Si Erika tenía alguna duda, no pensaba decírselo a nadie.
—Yo siempre resuelvo mis casos.
—Pues buena suerte… Pero vaya con cuidado. La otra agente se volvió loca. La que llevó el caso al principio: Amanda Baker.
—¿En qué sentido se volvió loca?
—Estuvo muchos años en el departamento de investigación que se ocupaba de las víctimas de violación. Eso la afectó. Y luego se produjo el caso Jessica. No había ningún testigo. La niña salió de casa aquella tarde para asistir a la fiesta de cumpleaños de su amiga, que vivía al final de la calle, y fue como si se hubiera desvanecido de la faz de la Tierra. No llegó a la fiesta; nadie vio nada. El único sospechoso era Trevor Marksman, un delincuente sexual de la zona. Encontraron fotos y un vídeo que le había hecho a Jessica unas semanas antes, cuando la niña estaba en el parque con Marianne y Laura.
—¿Lo detuvieron?
—Sí, pero tenía una coartada muy sólida. Acababan de soltarlo de la cárcel, y estaba viviendo en un centro de reinserción. Y aquel siete de agosto, estuvo allí todo el día. Muchos testigos, incluidos dos supervisores de la condicional, podían garantizar que no había salido. Pero él era el individuo con un motivo claro para secuestrarla, pues había tenido una condena anterior por raptar a una niña en un parque; también era rubia, y se parecía a Jessica. Al final, Amanda no tuvo más remedio que soltarlo. Lo sometieron a vigilancia y, a medida que pasaba el tiempo, ella se fue exasperando y lo acosó. Él, por su parte, disfrutaba sacándola de quicio, mofándose de su incapacidad para resolver el caso. Finalmente, la inspectora jefe Baker fue demasiado lejos y le dio el chivatazo a un grupo de autodefensa femenina. En plena noche, introdujeron por el buzón de ese individuo una botella llena de gasolina. Él sobrevivió pero sufrió espantosas quemaduras.
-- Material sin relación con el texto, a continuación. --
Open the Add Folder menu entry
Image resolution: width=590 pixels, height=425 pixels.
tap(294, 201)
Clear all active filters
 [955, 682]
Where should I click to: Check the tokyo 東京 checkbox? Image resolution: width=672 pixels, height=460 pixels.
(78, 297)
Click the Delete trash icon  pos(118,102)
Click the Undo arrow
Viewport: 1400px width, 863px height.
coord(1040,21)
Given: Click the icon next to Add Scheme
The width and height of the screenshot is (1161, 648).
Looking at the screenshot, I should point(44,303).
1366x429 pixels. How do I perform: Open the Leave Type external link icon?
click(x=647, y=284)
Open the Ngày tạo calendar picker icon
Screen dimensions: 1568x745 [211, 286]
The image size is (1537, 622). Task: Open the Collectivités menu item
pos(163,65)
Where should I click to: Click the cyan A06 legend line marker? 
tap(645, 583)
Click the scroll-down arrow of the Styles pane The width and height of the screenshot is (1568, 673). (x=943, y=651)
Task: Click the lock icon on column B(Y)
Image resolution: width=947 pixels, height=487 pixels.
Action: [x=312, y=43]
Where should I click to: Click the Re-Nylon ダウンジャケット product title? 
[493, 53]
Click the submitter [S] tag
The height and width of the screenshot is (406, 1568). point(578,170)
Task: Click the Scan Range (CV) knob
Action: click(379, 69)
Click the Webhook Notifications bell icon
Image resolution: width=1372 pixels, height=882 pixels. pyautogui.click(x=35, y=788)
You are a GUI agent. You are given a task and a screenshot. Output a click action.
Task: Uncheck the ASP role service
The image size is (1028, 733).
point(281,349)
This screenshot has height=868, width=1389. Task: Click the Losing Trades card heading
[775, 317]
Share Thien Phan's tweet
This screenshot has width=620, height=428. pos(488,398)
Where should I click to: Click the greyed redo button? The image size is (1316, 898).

—¿Y la cosa se volvió contra ella?
—Sí. Trevor Marksman encontró a un abogado de altos vuelos y demandó a la policía metropolitana. Sacó una indemnización de trescientas mil libras. Se fue a vivir a Vietnam, el muy asqueroso. Amanda se acogió a la jubilación anticipada, una jubilación más que merecida, pero ha quedado como una policía corrupta. Lo último que oí es que está a punto de morir por una cirrosis… Ahora tome la siguiente a la izquierda.
Erika comprobó decepcionada que se terminaba el trayecto. Dejaron la calle principal, donde la circulación ya volvía a ser normal; pasaron por delante de un gran pub y de varios garitos de kebab. A partir de allí, la calle adquirió un aspecto más residencial.
—Es ahí, en esos pisos —dijo la agente.
En la hilera de casas adosadas, había un hueco ocupado por un anodino edificio cuadrado de hormigón. Erika paró el coche junto al bordillo.
—Gracias por traerme. Voy a tomarme otra de estas pastillas tan fuertes con un traguito de algo —dijo, y se desabrochó el cinturón. Aún seguía lloviendo con intensidad. Hizo una mueca al subirse la capucha, porque se le enganchó con el vendaje.
—¿Usted quién cree que fue? ¿Quién cree que mató a Jessica? —preguntó Erika— inclinándose para asomarse por la puerta abierta del copiloto.
—Quién sabe… tal vez lo que pasó es que alguien la secuestró al azar y se largó —replicó Nancy agachándose a su vez para verla—. Ahora que usted ha encontrado el cuerpo de la pequeña, quizá ya solo quede una persona realmente desaparecida de la faz de la Tierra: la persona que se la llevó.